Copy word for word the line containing "This screenshot has height=496, width=980." together with all lines following it to the end of the listing below, without the pictures.
>>>
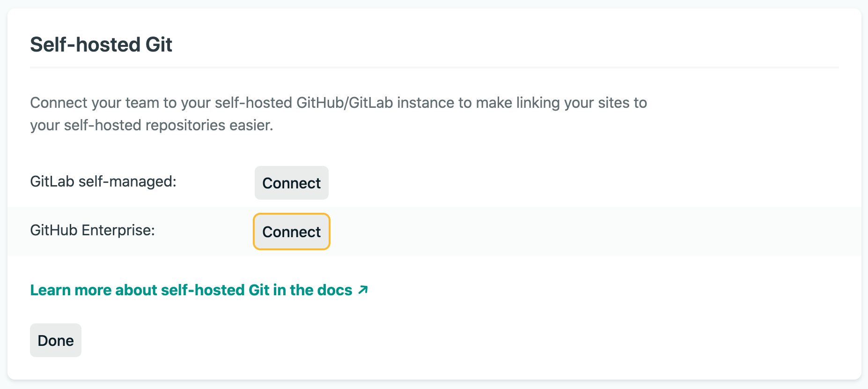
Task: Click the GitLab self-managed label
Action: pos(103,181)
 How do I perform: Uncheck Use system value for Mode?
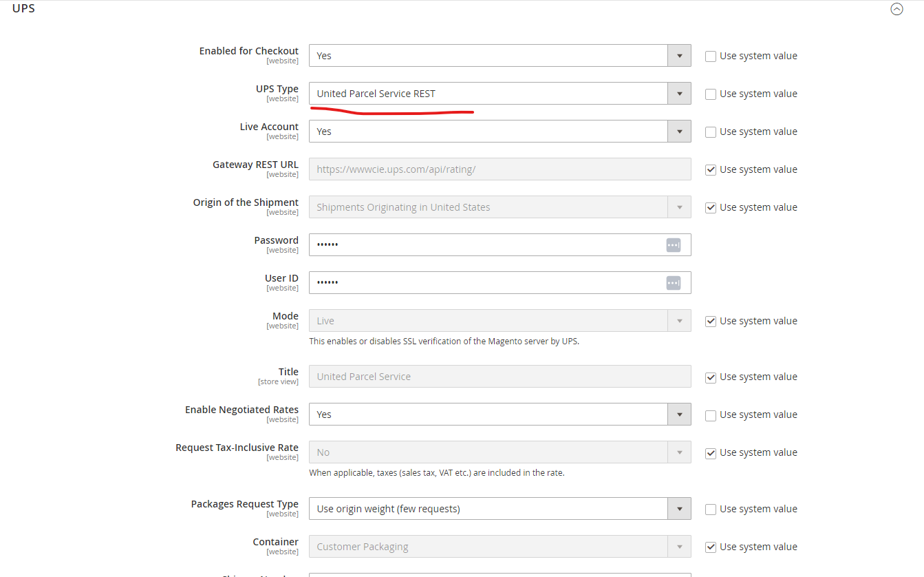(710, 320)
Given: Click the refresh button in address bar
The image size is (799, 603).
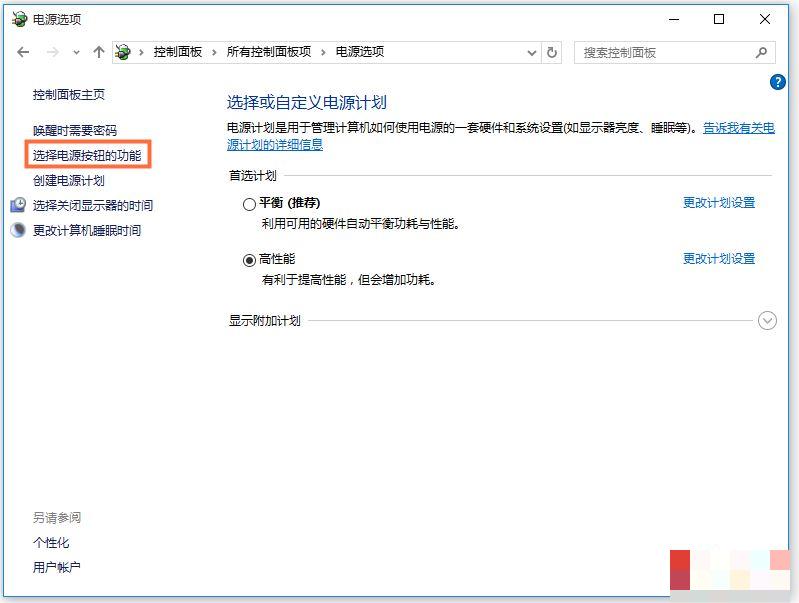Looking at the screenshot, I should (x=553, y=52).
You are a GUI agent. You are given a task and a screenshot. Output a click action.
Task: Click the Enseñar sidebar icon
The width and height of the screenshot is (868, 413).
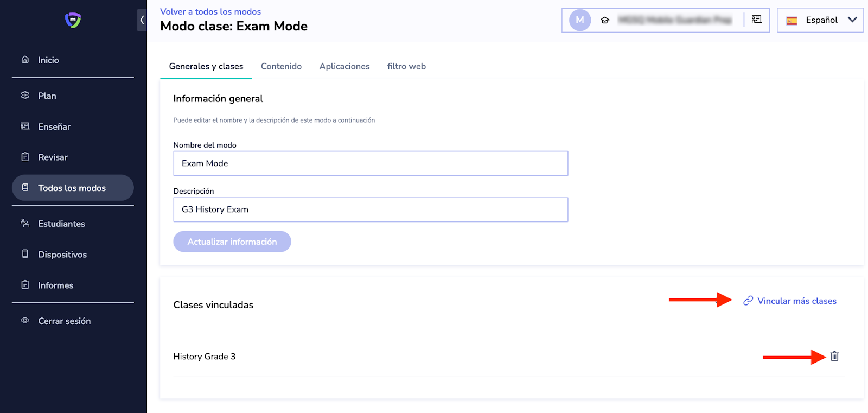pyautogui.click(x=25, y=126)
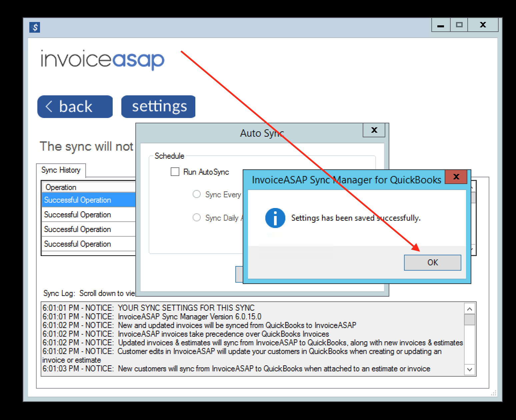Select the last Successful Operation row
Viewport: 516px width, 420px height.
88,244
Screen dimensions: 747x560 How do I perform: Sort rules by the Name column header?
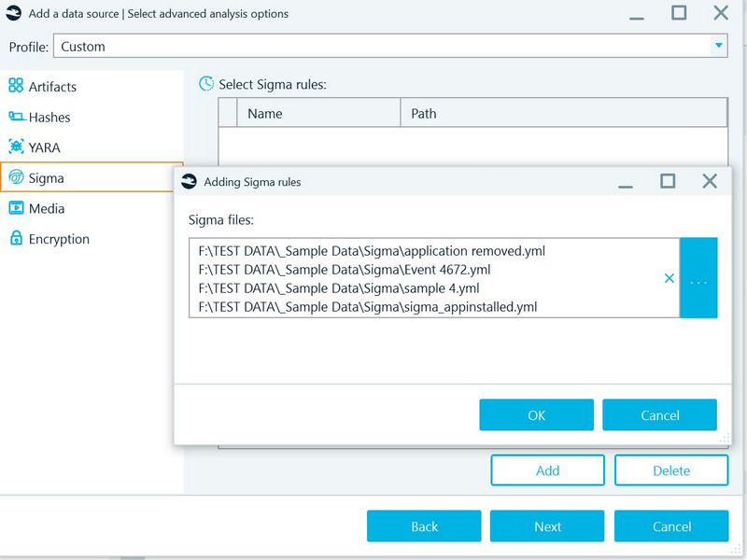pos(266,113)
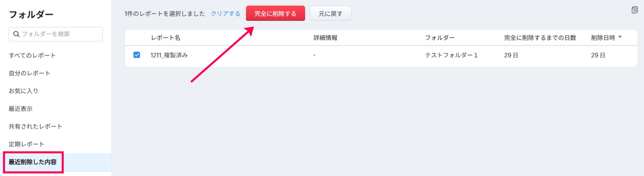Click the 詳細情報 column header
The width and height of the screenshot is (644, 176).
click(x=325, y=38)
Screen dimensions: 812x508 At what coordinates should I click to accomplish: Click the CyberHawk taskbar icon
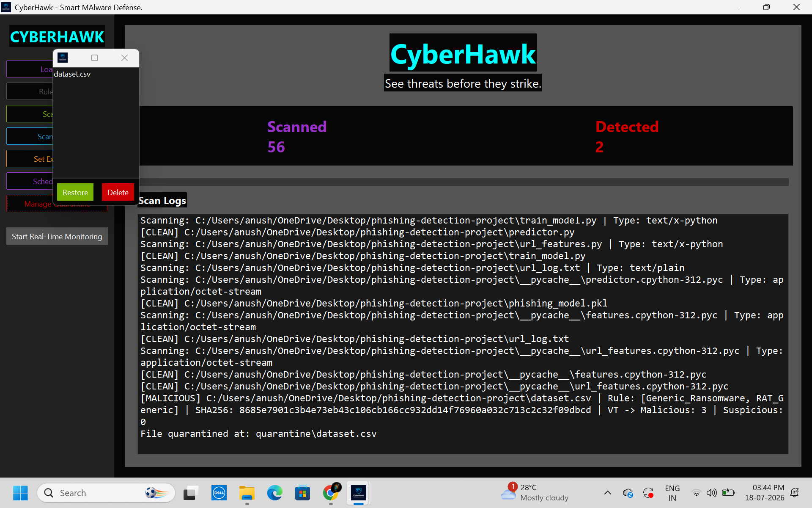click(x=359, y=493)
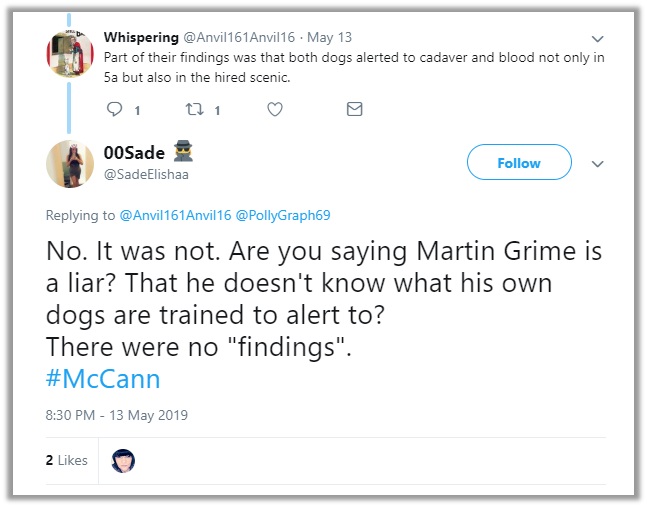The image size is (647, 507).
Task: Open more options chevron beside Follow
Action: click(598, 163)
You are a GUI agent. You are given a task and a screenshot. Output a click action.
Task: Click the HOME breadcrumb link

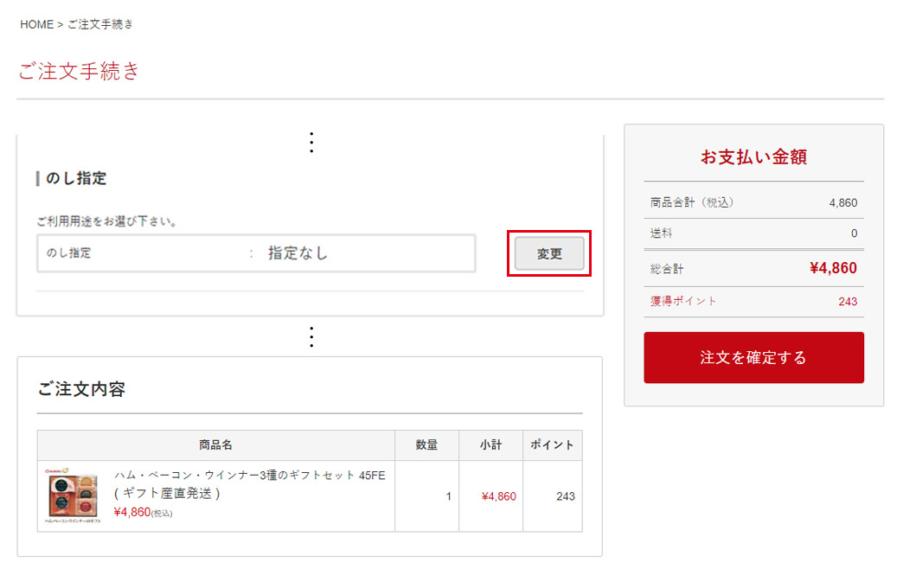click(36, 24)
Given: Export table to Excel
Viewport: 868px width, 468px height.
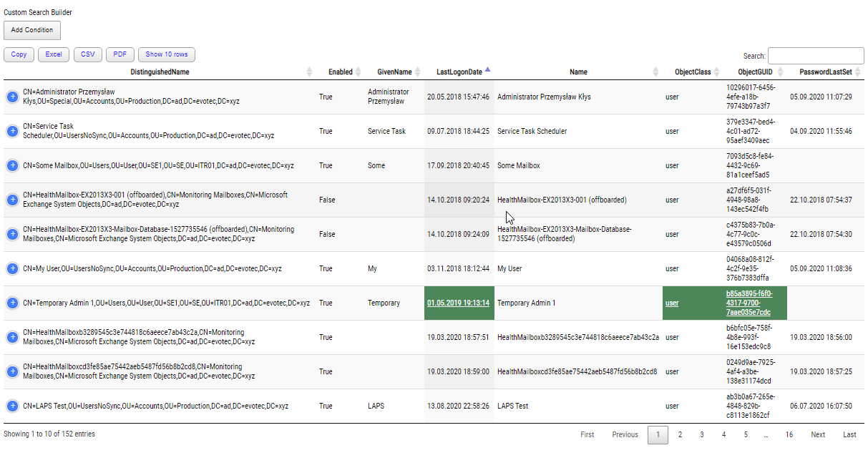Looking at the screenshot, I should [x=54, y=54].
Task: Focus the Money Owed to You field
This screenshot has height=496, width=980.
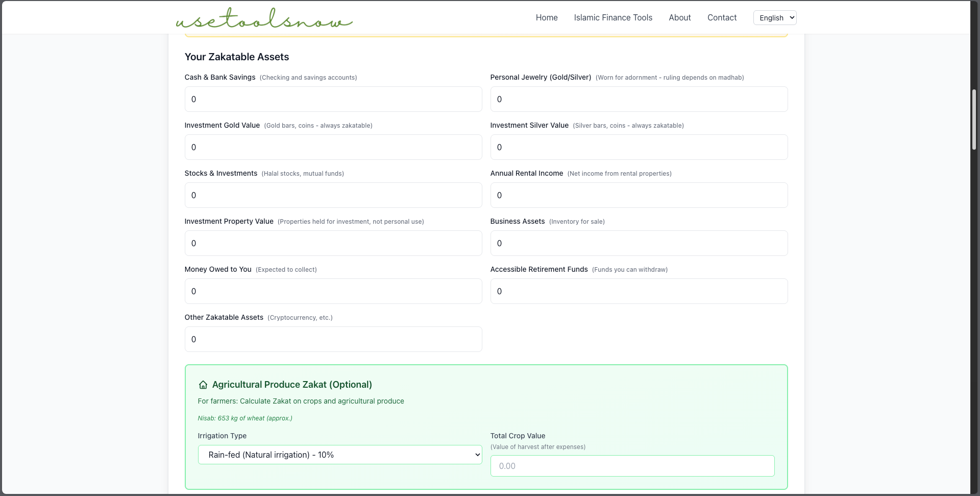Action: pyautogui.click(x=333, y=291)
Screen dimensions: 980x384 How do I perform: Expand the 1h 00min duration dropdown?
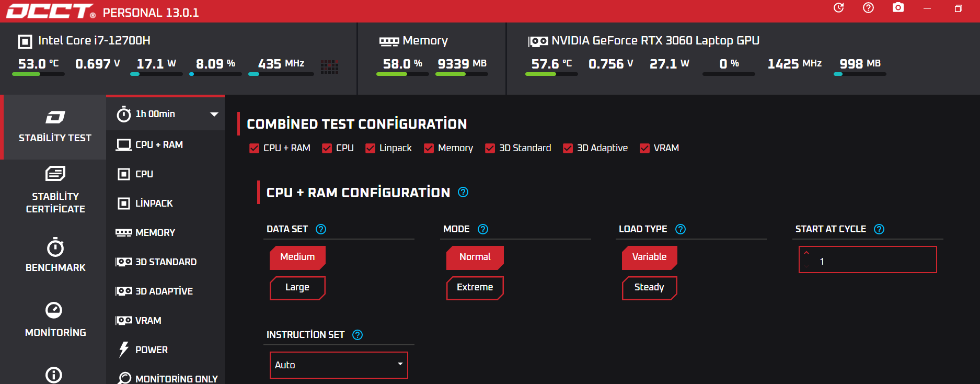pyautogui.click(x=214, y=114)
<<<
**YOUR RESPONSE**:
This screenshot has height=496, width=980.
Action: pyautogui.click(x=333, y=291)
Screen dimensions: 980x384 How do I perform: Expand the 1h 00min duration dropdown?
pyautogui.click(x=214, y=114)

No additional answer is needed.